La dernière fois qu’on avait fait face à un psychiatre en musique, c’était avec Tyler, The Creator lors de ces deux premiers albums Bastard et Goblin. Comme chez l’américain, Bolivard créé un personnage, se poussant dans une sorte de schizophrénie, dont le but principal est de créer un dialogue, l’un et l’autre s’affrontant dans le rôle à la fois de juge et de contradicteur pour réaliser au final que l’un et l’autre sont aussi frappés et irraisonnables.
Ainsi, cette première séance musicale commence par une introduction, l’entrée dans le cabinet médical et l’installation puis se voit coupée par une interlude.
De chaque côté trois titres explorent des sujets aussi divers que la vie, la dépression, le nihilisme, la nécessité de la mort et par extension le besoin de vivre l’existence du mieux possible. Le tout enrobé dans un style musical entre la pop synthétique et la funk, souvent porté par une guitare légère et entêtante, offrant un projet qu’on pourrait voir comme le croisement improbable de Mr Oizo et Vladimir Cosma.
Ainsi, la première partie laisse la parole à Bolivard : celui-ci expose ainsi toutes les choses qui lui font penser que « l’existence est un énorme tas de merde« .
Ainsi La Vie s’amuse à nous raconter tout un tas de petit tracas du quotidien, entre disputes conjugales sur fond de personnages de séries, sandwich qui ne correspond pas à nos attentes et travail qui ne répond pas forcément aux exigences et aux ambitions que l’on souhaiterait pour soi même.

### EXTRAITS DE DONNÉES
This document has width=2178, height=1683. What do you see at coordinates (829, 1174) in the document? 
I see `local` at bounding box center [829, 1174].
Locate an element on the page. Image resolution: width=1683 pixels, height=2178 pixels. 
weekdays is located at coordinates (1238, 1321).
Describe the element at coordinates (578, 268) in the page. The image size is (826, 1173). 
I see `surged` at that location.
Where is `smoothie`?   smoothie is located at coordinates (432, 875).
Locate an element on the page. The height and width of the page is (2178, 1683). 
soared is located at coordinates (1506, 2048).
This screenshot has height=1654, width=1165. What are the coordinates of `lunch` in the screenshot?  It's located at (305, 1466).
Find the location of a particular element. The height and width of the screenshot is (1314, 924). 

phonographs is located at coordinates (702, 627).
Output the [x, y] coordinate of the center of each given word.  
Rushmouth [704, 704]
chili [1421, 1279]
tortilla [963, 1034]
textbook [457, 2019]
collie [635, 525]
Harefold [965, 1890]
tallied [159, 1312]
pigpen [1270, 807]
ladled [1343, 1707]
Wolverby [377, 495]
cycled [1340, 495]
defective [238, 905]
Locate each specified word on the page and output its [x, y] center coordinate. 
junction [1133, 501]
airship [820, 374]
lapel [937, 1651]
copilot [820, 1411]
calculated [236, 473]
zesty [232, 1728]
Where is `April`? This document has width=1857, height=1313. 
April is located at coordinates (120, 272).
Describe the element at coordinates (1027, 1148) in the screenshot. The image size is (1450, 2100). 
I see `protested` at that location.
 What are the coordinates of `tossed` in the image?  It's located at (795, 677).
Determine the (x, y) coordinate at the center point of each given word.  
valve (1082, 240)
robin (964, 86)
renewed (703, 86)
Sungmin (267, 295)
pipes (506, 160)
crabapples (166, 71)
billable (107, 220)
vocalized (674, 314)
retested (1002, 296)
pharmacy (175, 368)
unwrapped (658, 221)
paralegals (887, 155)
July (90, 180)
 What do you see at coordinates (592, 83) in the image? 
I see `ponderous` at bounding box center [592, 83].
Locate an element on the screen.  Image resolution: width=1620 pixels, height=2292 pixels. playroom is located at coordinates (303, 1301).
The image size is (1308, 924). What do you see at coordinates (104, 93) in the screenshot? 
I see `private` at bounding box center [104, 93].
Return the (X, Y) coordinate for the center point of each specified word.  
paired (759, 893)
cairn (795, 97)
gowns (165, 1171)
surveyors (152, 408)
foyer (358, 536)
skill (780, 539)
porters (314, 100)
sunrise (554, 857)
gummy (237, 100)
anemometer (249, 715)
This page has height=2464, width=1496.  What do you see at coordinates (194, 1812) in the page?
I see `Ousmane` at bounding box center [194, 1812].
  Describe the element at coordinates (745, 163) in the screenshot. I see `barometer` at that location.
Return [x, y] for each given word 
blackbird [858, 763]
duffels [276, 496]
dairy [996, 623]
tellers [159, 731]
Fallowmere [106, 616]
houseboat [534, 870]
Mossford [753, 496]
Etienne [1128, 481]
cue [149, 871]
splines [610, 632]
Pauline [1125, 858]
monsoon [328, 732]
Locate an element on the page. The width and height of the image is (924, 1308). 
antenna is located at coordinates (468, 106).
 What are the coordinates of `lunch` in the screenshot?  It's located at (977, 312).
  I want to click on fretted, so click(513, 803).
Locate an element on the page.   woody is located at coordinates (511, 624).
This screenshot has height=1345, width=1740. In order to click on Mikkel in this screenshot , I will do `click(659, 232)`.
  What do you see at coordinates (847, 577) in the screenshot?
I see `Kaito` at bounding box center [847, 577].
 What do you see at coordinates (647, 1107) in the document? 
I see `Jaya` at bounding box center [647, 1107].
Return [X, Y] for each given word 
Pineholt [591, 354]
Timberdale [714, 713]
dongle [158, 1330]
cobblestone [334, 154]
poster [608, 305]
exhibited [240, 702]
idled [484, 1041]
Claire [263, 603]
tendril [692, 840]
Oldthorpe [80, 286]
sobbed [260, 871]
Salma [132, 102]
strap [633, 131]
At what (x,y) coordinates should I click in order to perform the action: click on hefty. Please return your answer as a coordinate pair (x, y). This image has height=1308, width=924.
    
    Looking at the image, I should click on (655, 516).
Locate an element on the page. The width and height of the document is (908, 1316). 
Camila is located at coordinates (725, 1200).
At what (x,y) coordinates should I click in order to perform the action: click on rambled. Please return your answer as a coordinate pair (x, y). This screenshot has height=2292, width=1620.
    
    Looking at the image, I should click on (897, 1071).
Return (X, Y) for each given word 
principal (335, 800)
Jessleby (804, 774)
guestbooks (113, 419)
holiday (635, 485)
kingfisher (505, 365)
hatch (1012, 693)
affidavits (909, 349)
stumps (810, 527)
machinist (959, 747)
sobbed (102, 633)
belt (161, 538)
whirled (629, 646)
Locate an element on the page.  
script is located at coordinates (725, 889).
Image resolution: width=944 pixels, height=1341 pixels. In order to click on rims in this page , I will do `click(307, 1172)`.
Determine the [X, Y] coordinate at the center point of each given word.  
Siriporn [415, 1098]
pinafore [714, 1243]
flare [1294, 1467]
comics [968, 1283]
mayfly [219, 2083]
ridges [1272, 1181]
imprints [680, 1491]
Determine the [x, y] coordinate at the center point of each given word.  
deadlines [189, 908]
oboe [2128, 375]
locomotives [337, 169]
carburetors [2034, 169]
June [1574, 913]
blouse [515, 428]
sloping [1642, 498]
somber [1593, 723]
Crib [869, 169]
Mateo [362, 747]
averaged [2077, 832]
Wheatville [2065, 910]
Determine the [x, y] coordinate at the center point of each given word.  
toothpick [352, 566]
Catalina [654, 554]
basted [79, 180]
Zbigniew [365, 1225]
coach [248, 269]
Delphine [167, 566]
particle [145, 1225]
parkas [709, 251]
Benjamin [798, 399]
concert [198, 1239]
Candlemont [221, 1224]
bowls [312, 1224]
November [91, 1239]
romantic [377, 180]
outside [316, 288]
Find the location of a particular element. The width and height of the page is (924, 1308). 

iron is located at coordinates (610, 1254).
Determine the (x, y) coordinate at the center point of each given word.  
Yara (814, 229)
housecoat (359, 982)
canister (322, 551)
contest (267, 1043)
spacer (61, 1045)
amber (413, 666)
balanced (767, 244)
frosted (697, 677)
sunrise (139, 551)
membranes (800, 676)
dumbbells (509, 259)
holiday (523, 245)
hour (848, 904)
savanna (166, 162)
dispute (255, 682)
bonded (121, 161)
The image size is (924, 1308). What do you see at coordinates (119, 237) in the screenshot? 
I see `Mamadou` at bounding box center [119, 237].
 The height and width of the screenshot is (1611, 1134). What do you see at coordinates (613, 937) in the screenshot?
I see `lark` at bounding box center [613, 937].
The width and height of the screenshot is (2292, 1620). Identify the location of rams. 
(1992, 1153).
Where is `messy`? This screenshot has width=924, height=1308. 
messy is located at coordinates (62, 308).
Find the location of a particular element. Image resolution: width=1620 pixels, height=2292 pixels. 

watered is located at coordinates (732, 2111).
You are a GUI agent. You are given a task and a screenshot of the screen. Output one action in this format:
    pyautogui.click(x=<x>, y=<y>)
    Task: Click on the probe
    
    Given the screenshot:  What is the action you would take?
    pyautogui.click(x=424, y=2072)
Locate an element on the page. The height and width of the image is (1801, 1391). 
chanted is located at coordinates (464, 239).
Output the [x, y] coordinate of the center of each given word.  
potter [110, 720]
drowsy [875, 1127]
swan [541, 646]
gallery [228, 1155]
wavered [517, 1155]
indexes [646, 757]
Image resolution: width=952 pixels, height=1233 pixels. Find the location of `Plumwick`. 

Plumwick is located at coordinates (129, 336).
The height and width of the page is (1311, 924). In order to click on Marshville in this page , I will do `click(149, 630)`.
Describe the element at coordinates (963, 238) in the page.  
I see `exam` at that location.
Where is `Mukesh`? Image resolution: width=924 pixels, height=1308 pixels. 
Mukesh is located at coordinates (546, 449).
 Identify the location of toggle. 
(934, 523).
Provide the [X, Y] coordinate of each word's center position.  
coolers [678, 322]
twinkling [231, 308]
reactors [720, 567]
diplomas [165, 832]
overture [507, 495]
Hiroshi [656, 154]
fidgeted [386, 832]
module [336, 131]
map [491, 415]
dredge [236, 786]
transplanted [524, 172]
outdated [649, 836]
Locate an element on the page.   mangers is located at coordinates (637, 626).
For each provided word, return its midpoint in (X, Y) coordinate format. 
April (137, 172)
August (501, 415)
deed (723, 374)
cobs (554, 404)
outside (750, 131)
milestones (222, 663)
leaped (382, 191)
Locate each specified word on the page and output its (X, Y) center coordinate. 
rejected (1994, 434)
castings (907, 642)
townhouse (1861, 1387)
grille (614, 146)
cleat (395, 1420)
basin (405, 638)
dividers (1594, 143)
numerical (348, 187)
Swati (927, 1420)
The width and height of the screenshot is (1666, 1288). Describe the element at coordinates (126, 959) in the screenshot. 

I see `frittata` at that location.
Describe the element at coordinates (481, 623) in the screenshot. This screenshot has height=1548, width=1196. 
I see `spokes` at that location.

### VOTRE CONSIGNE
Pour chacune des affirmations suivantes, indiquez par oui ou par non si elle concorde avec l'extrait, et citez textuellement les mots de celui-ci qui permettent de trancher.
1. Comme Tyler, The Creator, Bolivard crée un personnage.
2. De chaque côté de l'interlude figurent cinq titres.
3. La Vie évoque notamment des disputes conjugales.

### RÉPONSE
1. Oui : « Comme chez l’américain, Bolivard créé un personnage ».
2. Non : « De chaque côté trois titres ».
3. Oui : « entre disputes conjugales sur fond de personnages de séries ».